Ad affiancarla in studio anche il chirurgo plastico Pietro Lorenzetti, che ha spiegato quale fosse il problema da correggere e perché, secondo lui, dopo una certa età non abbia senso affidarsi a un eccesso di trattamenti riempitivi. Il medico ha descritto così l’evoluzione del viso nel tempo: “Il bel volto triangolare che abbiamo fino ai 30 anni, piano piano si modifica. Per una modifica dell’impalcatura il viso diventa quadrato. Il lifting deve ritriangolarizzare il volto. Superati i 50 anni quando il volto è quadrato uno ha due possibilità: o non fa nulla, o fa un intervento, non deve riempirsi il volto di cose inutili”. Parole con cui ha anche voluto mettere in guardia dall’abuso di botox e filler, indicati come soluzioni spesso non risolutive rispetto a cambiamenti strutturali del volto.

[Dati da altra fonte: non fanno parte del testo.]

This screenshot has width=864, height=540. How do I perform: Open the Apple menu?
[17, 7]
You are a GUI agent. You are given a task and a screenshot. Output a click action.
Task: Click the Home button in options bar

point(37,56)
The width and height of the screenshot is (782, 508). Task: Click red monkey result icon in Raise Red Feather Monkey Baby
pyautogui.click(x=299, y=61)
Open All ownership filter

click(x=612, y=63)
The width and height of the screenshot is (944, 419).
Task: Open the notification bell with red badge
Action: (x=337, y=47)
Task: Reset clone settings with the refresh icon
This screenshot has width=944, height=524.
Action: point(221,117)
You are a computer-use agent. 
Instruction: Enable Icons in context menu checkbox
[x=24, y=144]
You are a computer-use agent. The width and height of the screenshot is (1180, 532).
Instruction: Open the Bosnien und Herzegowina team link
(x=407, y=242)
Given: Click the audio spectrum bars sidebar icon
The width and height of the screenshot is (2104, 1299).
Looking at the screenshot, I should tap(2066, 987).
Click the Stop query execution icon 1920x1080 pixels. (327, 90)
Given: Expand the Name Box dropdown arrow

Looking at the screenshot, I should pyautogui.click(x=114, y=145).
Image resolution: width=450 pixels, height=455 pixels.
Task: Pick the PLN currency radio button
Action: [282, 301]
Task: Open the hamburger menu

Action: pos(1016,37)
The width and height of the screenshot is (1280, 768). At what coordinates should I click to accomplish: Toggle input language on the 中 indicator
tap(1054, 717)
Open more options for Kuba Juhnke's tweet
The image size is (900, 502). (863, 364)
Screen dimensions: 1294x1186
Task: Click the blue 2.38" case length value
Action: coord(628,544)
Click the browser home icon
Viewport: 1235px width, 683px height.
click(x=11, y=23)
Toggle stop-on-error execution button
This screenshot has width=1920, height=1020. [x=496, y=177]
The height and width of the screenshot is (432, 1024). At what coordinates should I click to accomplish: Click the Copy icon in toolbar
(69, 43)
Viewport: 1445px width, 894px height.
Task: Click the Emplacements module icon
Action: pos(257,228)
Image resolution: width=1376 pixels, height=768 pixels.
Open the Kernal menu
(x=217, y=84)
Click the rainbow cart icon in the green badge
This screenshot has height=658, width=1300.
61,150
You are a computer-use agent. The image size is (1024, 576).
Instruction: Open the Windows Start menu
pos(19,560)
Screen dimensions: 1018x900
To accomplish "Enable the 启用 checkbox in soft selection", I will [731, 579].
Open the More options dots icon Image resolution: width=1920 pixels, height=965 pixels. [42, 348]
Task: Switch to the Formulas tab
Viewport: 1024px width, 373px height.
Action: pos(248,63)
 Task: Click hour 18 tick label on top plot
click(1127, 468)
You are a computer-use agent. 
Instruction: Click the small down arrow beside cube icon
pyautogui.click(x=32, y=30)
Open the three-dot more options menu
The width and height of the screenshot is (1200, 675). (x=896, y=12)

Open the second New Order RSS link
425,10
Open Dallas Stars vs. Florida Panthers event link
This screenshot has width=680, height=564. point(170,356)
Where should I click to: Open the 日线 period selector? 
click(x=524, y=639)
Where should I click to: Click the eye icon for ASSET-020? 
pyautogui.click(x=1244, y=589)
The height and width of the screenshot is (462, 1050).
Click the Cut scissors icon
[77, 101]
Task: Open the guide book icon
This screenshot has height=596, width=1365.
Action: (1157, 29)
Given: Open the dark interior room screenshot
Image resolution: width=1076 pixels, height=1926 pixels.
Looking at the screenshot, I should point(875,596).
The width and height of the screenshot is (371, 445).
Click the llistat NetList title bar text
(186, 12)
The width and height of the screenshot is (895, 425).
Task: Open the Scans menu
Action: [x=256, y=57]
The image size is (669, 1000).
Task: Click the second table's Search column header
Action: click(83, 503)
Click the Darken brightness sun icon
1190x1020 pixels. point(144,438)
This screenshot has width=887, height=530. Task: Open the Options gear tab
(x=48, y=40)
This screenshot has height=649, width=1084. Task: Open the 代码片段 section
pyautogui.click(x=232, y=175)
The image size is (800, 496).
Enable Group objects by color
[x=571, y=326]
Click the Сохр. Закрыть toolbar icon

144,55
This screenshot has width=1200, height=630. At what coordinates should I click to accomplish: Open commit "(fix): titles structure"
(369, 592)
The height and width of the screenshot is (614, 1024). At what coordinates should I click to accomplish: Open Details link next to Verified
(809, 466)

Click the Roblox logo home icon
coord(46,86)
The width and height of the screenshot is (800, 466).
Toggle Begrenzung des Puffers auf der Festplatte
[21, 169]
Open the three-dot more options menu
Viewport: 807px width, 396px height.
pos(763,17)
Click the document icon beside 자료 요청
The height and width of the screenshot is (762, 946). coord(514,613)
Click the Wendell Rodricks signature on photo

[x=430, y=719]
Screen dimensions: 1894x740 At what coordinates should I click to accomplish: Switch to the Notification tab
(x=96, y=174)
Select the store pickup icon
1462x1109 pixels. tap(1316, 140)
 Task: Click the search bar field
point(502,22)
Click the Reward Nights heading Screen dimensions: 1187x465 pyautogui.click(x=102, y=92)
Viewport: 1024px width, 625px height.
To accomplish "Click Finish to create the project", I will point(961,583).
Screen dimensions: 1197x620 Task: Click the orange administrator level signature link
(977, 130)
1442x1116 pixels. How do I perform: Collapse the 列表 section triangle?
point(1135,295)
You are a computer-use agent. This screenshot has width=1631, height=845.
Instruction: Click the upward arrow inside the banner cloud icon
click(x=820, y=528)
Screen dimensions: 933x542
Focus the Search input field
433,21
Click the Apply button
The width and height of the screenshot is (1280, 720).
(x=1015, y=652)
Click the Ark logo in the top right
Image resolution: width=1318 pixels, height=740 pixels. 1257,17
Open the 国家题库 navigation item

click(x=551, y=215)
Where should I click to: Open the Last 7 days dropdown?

Ho fatto un lifting al viso e un intervento al naso pochi giorni fa”: Nadia Rinaldi si racconta a #LVB pic.twitter.com/7o4TZqFiDI
— La Volta Buona (@voltabuonarai) April 9, 2026
Ma il passaggio più forte del racconto di Nadia Rinaldi riguarda ancora una volta il seno e ciò che ha vissuto dopo un precedente intervento. Già nel 2014, dopo il grande dimagrimento, l’attrice aveva deciso di sottoporsi a un’operazione per rimuovere la pelle in eccesso. Quel primo intervento, però, non aveva dato l’esito sperato e da lì era cominciato un incubo clinico e personale. A La Volta Buona ha ricostruito così quella fase dolorosissima.
“Per molto tempo non ho avuto il seno. C’è stato un intervento che non è andato bene. Da un seno troppo grande, era stata fatta una riduzione, ma erano state messe delle protesi non giuste e si è riaperto tutto. Hanno dovuto togliere le protesi e sono rimasta un anno e mezzo senza seno ed è stata una sofferenza grande. Poi mi sono messa nelle mani del professore Lorenzetti, che mi ha ridato il sorriso e la dignità di riguardarmi allo specchio”. Più che una confessione televisiva, quella dell’attrice è sembrata la chiusura di un cerchio: un racconto di cadute, dolore e rinascita, in cui l’estetica diventa solo l’ultimo passaggio di una battaglia molto più intima.